RESOLUTION 1 – ISSUE OF NEW CLASS OF SECURITIES (PERFORMANCE SHARES)
To consider and, if thought fit, pass the following resolution as a special resolution :
‘ That, subject to the passing of Resolution 2, for the purpose of section 246B(2) of the Corporations Act 2001 (Cth) and for all other purposes, approval is given for the Company to issue performance shares on the terms and conditions set out in the Explanatory Statement. ’

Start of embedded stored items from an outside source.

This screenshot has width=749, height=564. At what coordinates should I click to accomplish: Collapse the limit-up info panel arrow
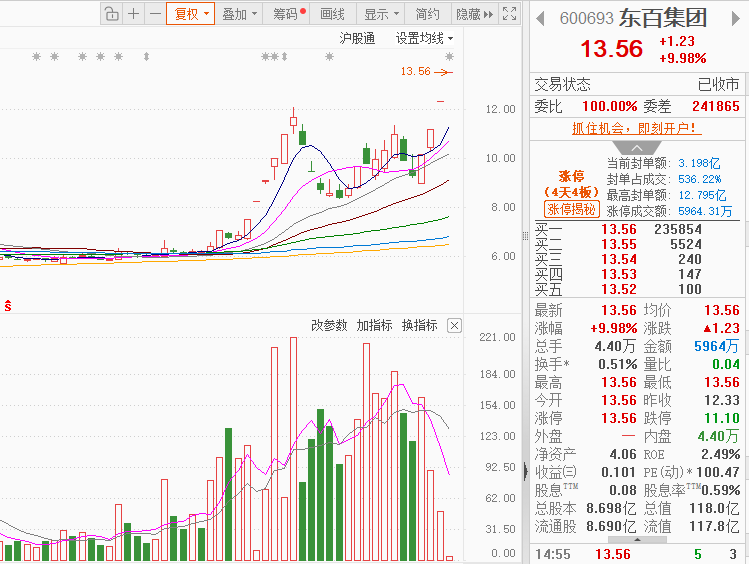637,148
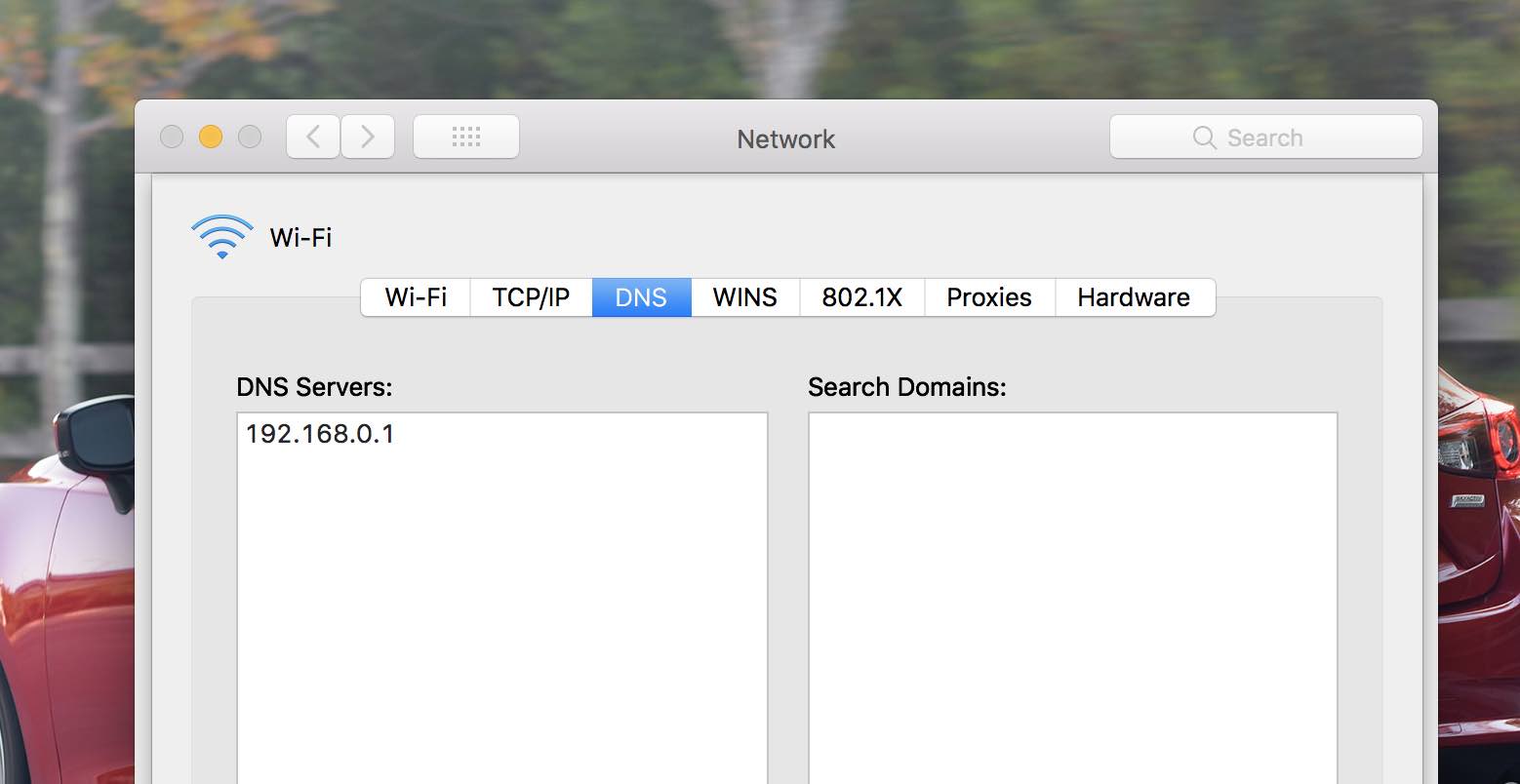This screenshot has height=784, width=1520.
Task: Switch to the Wi-Fi tab
Action: click(x=416, y=297)
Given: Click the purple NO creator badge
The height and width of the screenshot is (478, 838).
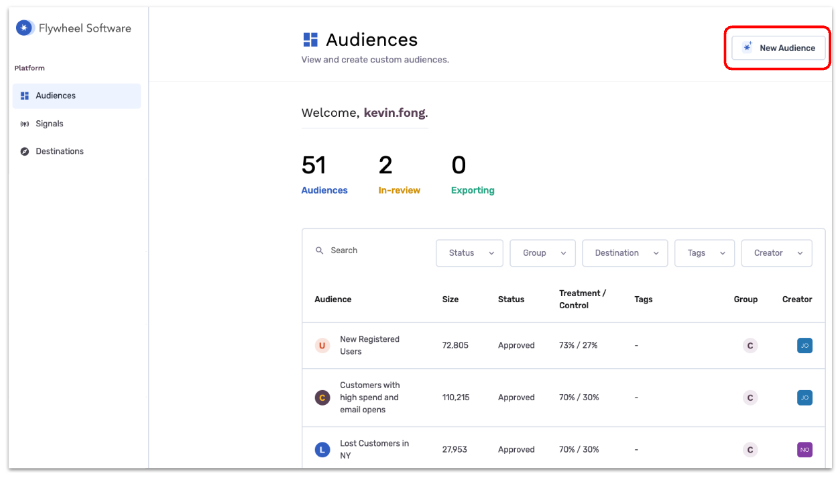Looking at the screenshot, I should 804,450.
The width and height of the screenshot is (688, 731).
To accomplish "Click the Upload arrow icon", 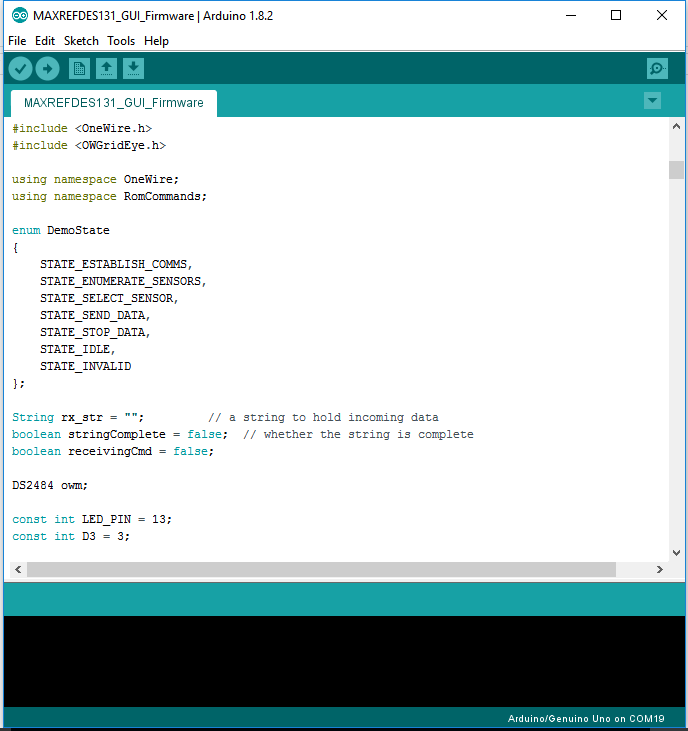I will click(x=48, y=68).
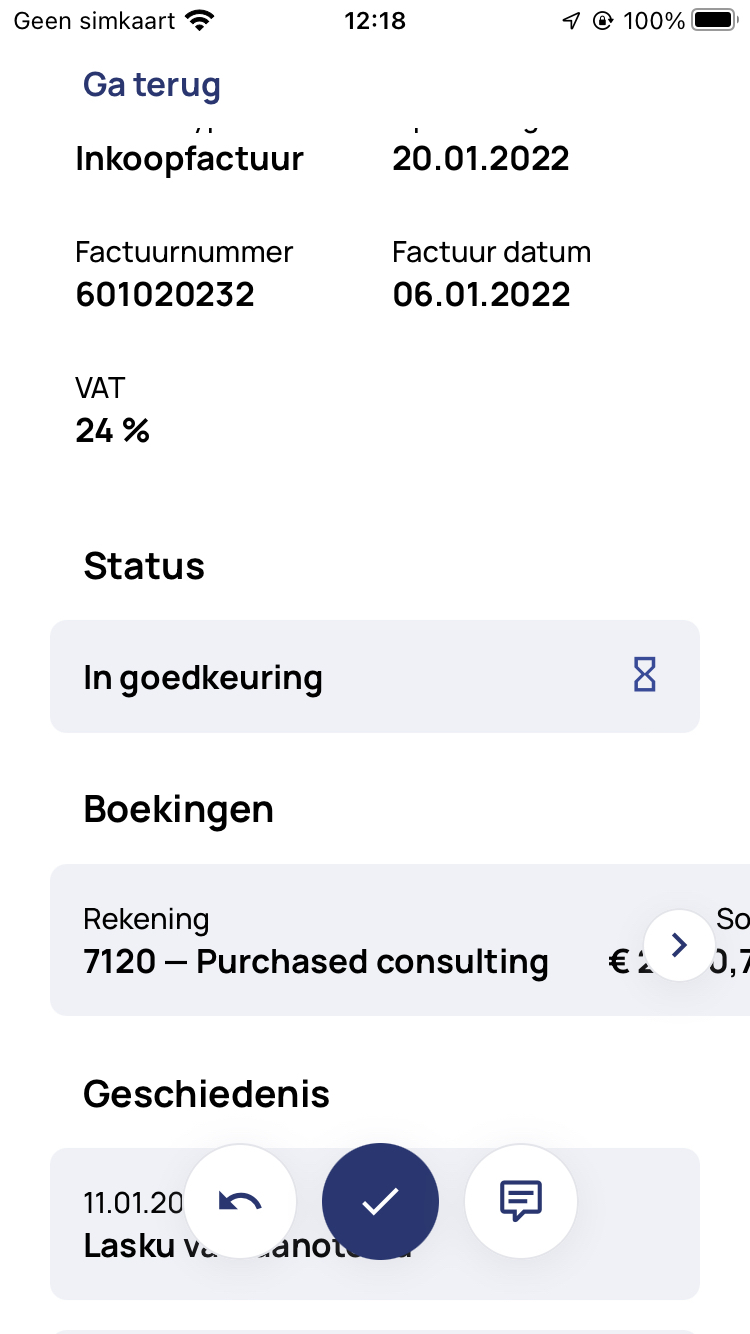This screenshot has height=1334, width=750.
Task: Select the invoice number 601020232
Action: [165, 295]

RESOLUTION 2 – ISSUE OF CONSIDERATION SECURITIES
To consider and, if thought fit, pass the following resolution as an ordinary resolution:
‘ That, subject to the passing of Resolution 1, for the purpose of ASX Listing Rule 7.1 and for all other purposes, approval is given to the issue by the Company of 2,575,000 fully paid ordinary shares (preShare Split) and 515,000 performance shares (pre-Share Split) in consideration for the acquisition of all of the issued share capital of GNR Minerals Pty Ltd on the terms and conditions set out in the Explanatory Statement. ’
RESOLUTION 3 – ISSUE OF PLACEMENT SHARES
To consider and, if thought fit, pass the following resolution as an ordinary resolution:
‘ That for the purpose of ASX Listing Rule 7.1 and for all other purposes, approval is given to the issue by the Company of 3,750,000 fully paid ordinary shares (pre-Share Split) at an issue price of $0.40 per share to raise $1,500,000 on the terms and conditions set out in the Explanatory Statement. ’
RESOLUTION 4 - ISSUE OF PLACEMENT SHARES TO MARCELLO CARDACI
To consider and, if thought fit, pass the following resolution as an ordinary resolution:
‘ That, subject to the passing of Resolution 3, for the purpose of ASX Listing Rule 10.11 and for all other purposes, approval is given to the issue by the Company of up to 250,000 fully paid ordinary shares (pre-Share Split) to Mr Marcello Cardaci (or his nominee) at an issue price of $0.40 per share to raise up to $100,000 on the terms and conditions set out in the Explanatory Statement. ’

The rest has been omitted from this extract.